I know that was a long text (it’s just too good, I gotta read the whole thing), but did you catch verse 6? He “raised us up with him and seated us with him in the heavenly places.” That’s present-tense! That’s speaking of believers in salvation. We share in part of Christ’s authority as he is seated at the right hand of the Father, right now! How do we use that authority? What good is that authority for us now? We use it to kill sin! To plunder the enemy! To spread the gospel.

Romans 8: 31 and following: “What then shall we say of these things? If God is for us, who can be against us? He who did not spare his own Son but gave him up for us all, how will he not also with him graciously give us all things!? Who can bring any charge against God’s elect? It is God who justifies? Who is to condemn? Christ Jesus is the one who died—more than that, who was raised—who is at the right hand of God, who indeed is interceding for us. Who shall separate us from the love of Christ? Shall tribulation, or distress, or persecution, or famine, or nakedness, or danger, or sword?”

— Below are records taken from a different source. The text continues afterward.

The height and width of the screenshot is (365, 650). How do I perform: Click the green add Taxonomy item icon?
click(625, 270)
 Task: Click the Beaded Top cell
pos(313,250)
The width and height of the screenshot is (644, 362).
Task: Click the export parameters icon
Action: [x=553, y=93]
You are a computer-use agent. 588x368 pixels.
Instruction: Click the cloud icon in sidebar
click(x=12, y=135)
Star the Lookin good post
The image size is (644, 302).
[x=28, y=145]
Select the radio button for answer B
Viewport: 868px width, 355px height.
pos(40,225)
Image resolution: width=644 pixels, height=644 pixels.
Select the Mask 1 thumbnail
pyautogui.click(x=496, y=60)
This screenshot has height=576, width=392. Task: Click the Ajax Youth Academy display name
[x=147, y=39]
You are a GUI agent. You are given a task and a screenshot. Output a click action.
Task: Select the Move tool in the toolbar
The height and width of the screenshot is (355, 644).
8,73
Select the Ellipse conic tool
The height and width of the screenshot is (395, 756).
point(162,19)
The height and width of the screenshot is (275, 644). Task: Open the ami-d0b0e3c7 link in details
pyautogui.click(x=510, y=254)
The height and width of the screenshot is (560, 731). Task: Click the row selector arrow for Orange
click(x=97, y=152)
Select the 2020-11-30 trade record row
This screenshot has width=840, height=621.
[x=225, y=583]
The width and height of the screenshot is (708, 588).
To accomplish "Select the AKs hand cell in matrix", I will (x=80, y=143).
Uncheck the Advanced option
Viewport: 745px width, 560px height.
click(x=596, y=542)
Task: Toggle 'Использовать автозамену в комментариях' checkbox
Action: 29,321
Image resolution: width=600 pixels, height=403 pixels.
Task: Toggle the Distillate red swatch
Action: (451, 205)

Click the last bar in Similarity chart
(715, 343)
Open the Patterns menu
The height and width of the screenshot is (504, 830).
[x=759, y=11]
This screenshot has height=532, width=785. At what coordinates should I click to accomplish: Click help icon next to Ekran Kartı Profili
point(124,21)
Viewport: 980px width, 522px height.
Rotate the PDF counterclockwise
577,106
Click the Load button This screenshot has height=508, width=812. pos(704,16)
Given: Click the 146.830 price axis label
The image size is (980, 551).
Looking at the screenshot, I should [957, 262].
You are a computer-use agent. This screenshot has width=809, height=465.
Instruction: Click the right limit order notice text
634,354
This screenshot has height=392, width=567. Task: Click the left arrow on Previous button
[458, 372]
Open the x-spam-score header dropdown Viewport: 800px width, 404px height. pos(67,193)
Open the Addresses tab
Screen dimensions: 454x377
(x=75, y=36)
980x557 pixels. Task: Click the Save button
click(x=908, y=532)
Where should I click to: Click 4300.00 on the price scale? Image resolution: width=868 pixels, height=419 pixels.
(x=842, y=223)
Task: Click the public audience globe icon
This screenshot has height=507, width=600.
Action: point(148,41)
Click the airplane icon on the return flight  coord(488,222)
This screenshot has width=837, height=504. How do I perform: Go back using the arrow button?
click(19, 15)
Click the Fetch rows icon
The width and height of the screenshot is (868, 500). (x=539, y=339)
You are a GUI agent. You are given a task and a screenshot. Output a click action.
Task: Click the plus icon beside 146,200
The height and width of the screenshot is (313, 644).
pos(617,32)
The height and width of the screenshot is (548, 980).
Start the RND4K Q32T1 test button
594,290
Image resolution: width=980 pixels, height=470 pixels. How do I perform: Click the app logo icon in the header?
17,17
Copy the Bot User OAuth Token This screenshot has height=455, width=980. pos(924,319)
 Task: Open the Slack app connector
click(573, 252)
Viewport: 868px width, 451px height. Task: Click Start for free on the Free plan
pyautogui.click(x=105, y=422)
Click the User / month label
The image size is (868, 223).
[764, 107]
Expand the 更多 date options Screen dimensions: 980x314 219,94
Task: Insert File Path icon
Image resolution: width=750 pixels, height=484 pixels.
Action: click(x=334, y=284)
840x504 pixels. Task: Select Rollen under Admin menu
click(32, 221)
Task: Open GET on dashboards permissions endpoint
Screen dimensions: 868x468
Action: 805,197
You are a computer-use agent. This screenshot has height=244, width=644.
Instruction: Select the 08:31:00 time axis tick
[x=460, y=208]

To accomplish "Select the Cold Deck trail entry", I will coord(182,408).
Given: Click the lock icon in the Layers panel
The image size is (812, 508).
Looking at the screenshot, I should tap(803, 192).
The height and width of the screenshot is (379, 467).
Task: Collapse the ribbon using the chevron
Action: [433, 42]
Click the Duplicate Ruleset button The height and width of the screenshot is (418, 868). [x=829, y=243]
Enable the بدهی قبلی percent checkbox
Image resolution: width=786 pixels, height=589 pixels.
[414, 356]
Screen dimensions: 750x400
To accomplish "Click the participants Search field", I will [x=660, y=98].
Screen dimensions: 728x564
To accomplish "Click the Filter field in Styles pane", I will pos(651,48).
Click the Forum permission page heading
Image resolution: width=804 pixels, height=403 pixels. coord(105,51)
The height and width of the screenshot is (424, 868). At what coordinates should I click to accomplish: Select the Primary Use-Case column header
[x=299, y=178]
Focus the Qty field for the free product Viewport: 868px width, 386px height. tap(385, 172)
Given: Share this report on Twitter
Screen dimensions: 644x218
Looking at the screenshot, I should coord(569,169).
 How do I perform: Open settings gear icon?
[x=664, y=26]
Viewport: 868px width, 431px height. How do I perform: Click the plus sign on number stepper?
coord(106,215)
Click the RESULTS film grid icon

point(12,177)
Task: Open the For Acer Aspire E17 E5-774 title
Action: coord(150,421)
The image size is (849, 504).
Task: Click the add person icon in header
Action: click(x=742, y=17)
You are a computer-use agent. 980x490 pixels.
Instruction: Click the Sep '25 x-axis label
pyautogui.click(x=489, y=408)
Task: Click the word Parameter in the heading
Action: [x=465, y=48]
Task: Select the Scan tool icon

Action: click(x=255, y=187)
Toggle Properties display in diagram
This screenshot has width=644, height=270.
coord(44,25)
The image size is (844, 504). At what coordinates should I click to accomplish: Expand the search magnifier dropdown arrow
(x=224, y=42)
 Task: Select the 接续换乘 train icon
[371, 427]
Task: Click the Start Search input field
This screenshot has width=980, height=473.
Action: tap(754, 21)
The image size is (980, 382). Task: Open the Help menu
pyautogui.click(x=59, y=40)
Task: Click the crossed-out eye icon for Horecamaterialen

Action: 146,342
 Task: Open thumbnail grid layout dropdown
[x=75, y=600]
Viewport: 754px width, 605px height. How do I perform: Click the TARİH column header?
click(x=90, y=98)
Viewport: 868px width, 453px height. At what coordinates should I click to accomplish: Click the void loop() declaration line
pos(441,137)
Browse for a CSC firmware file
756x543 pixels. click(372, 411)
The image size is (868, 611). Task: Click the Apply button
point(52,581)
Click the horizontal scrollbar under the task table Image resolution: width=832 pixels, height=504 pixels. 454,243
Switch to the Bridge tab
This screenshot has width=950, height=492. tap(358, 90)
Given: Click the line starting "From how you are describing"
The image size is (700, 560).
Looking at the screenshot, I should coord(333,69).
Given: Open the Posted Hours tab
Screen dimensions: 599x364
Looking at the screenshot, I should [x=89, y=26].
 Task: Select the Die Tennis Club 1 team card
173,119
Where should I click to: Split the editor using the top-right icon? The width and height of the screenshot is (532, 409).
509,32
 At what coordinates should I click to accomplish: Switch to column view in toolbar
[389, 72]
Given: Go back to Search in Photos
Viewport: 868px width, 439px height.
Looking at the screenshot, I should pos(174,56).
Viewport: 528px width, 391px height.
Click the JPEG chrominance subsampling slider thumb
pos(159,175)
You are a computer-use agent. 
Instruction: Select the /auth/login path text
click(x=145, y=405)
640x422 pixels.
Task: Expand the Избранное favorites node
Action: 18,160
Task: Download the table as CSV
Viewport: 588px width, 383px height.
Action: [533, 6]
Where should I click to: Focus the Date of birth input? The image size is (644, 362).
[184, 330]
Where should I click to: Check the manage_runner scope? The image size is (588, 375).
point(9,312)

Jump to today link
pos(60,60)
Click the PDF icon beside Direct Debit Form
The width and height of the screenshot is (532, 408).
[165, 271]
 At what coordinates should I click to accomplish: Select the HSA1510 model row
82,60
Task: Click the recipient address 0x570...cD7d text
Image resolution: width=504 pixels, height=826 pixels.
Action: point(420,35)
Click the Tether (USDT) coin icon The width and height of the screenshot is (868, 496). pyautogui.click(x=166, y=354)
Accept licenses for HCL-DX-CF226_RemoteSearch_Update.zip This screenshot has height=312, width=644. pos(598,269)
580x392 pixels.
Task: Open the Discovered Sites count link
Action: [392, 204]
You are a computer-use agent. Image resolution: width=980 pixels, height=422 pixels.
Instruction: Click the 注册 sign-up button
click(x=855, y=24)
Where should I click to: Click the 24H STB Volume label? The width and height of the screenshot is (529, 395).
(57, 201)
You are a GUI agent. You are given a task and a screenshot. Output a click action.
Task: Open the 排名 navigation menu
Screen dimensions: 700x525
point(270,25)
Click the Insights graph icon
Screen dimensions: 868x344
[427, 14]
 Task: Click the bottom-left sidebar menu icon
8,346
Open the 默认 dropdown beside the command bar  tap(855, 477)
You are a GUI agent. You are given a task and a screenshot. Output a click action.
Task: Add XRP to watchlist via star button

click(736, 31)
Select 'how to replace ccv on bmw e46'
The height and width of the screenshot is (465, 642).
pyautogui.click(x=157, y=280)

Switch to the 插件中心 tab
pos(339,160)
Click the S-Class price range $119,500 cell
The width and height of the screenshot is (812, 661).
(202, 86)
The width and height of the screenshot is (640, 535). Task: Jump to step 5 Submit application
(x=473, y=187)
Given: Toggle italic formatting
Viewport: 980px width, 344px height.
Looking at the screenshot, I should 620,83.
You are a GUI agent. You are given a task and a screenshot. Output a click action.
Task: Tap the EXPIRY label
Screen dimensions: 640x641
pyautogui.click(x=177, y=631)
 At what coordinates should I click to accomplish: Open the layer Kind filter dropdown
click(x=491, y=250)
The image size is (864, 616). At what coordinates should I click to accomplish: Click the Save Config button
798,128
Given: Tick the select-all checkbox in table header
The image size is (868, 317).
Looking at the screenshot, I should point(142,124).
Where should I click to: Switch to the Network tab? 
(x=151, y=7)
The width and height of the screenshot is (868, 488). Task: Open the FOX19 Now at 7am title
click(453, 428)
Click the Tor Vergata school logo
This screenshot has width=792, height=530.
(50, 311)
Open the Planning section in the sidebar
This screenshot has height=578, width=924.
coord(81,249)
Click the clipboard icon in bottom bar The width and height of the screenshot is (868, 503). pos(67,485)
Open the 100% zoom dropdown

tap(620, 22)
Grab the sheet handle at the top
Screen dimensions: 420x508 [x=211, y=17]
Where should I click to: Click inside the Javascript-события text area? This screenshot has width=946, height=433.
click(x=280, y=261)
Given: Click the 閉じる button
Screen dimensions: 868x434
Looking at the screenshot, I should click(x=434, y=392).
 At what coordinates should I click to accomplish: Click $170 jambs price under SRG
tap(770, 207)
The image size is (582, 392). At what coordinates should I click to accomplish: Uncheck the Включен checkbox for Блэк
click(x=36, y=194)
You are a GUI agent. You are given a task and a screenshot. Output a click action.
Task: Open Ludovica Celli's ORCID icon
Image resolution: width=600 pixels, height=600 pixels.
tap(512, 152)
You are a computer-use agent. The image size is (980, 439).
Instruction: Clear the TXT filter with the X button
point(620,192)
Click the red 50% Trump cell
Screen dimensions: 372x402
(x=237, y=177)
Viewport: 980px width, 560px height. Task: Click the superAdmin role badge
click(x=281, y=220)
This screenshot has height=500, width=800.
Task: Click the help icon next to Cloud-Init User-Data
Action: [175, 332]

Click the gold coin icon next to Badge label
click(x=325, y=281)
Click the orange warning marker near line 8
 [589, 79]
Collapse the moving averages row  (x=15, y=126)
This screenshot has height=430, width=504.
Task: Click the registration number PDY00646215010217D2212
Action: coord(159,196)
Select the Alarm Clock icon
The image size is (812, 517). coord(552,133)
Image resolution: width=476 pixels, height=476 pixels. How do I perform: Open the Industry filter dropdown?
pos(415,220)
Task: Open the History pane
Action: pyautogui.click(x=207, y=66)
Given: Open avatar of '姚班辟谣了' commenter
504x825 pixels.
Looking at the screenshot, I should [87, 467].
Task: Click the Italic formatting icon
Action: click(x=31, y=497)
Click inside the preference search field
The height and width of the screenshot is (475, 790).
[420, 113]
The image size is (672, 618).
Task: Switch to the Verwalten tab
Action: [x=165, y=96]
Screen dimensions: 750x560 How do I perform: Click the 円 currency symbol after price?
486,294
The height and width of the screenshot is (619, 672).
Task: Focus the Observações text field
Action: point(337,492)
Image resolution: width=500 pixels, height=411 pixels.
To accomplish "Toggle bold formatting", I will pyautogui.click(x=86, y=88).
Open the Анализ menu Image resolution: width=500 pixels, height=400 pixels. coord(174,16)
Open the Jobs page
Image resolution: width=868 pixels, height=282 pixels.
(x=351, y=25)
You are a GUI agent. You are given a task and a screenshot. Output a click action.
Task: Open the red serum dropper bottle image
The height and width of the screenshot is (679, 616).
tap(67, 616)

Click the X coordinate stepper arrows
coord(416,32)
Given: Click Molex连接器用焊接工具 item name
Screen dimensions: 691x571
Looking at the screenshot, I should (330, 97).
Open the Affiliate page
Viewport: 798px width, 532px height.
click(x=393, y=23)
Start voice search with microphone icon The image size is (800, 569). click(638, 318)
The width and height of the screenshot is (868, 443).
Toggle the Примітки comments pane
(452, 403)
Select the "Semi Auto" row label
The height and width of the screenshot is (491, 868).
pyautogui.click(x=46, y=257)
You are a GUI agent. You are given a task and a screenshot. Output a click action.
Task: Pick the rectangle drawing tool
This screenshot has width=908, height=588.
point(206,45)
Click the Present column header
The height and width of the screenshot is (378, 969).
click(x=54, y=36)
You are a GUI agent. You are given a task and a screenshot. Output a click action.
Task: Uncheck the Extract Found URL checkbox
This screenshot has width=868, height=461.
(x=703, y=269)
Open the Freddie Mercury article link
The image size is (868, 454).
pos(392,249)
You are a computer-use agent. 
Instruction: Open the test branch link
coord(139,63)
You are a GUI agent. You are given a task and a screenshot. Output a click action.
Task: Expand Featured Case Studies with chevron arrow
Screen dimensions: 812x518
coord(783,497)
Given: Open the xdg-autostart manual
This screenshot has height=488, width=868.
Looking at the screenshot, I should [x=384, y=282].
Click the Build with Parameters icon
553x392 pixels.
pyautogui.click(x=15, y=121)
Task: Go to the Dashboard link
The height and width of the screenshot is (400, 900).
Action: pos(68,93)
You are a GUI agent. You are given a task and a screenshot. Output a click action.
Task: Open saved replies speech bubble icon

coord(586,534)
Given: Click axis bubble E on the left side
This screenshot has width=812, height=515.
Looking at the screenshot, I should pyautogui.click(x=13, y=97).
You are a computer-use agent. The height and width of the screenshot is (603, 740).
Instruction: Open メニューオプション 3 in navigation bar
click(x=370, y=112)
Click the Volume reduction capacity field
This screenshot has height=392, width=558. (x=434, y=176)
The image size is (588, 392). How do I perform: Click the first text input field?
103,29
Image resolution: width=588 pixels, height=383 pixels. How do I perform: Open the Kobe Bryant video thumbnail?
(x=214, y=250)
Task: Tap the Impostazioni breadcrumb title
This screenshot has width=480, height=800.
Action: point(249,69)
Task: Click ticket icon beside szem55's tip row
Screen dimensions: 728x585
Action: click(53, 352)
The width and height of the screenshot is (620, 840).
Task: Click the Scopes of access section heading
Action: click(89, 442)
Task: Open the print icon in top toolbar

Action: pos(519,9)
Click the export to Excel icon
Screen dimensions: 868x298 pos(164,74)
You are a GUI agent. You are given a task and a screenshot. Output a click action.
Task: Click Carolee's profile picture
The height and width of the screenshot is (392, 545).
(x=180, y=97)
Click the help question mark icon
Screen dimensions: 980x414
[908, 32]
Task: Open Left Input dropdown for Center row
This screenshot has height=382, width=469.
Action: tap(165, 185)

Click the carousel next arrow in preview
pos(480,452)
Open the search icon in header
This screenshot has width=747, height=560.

Think about that! What power does any of that have over us, church? Jesus, the LORD OF THE UNIVERSE, is our King. We, like him, will be exalted! Does any of this threaten us truly? Let me answer with the next verse, Romans 8:37. “No, in all these things we are more than conquerors through him who loved us.”

Listen, child of God, and that’s you. You have some of the same authority that Christ himself has right now, in this life. To defeat sin, to plunder the enemy. To spread the gospel. No, pornography does not have control over you. Jesus is Lord of EVERYTHING, and he’s made you a conqueror. No, anger does not truly have control over you. No, depression does not truly have control over you. No, indifference. No to greed. No to an obsession with money. No to gluttony. No to narcissism. No to compulsive lying. No to disrespecting your parents. No to laziness. No to all of it in the name of Jesus, the name above all names, the HIGHEST authority.

If you want to be reminded of your authority over sin and your power FOR Godliness, look to JESUS! He’s been given all authority in the universe, and he, even now, shares some of that authority with us. And one day, he’ll share even more of that authority with us. We will reign with Christ one day. 2 Timothy 2:11-12, the last verse I’ll jump around to this morning: “Here is a trustworthy saying: If we died with him, we will also live with him; if we endure, we will also reign with him.” Wow.

Listen, in 2018: see Jesus for who He really is. Submit to Him and worship Him as he truly is. The one who completed the work of redemption, who is completely sufficient for our salvation, and the one whose been given all authority in heaven and on earth. Treasure Him, find your JOY in Him. Reign over sin in Him. Be sanctified by the Word in Him. And humble yourself like him, and be exalted like him.